Cherubini sul nuovo Stadio Tardini: “Lavoriamo su vari fronti, il progetto non è accantonato”

11.07.2026 10:57 di  Francesco Servino   vedi letture
Cherubini sul nuovo Stadio Tardini: “Lavoriamo su vari fronti, il progetto non è accantonato”
© foto di Rocca/ParmaLive.com

Nel corso dell’intervista rilasciata alla Gazzetta di Parma, il CEO della società ducale Federico Cherubini ha spiegato a che punto è la situazione nuovo stadio, dando importanti aggiornamenti: “Stiamo lavorando su vari fronti: l'ultimo atto ufficiale è stata la Pec dell'aprile 2025 con cui abbiamo comunicato l'intenzione di cambiare progetto e di procedere a stralci. Nei mesi scorsi abbiamo definito la risoluzione consensuale con lo studio Zoppini, che aveva realizzato il primo progetto, e successivamente affidato l'incarico allo studio Efa, dell'architetto parmigiano Emilio Faroldi, che ha lavorato a un progetto a stralci. Poi abbiamo chiesto a una società che si occupa di analisi di mercato e benchmarking di analizzare la sostenibilità del business plan, è stato un lavoro che ha richiesto diversi mesi”.

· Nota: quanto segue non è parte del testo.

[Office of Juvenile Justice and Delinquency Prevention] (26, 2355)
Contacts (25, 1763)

C’è anche un’altra strada però: “Abbiamo scritto insieme al sindaco Guerra al ministro dello Sport Abodi per sapere se ci possano essere aiuti anche per progetti non legati agli stadi degli Europei 2032. Il Tardini non poteva ambire a ospitare gli Europei, perché servono impianti con oltre 30mila posti: ma la speranza è che ci sia qualche opportunità per agevolazioni normative, procedurali, o fiscali, o altro. È quello che abbiamo chiesto al ministro".

Sui tempi: “Il progetto non è stato assolutamente accantonato; al contrario, continuiamo a lavorare attivamente per definire il percorso da seguire, tenendo conto dei significativi cambiamenti dei costi e del contesto generale verificatisi dall'avvio del progetto. Parliamo poco del tema stadio anche perché capiamo che spesso quello che facciamo o diciamo si presta a strumentalizzazioni, sia da parte di chi cavalca l'onda e non vede l'ora che si proceda, sia di chi è contrario. È proprio quello che non vogliamo”.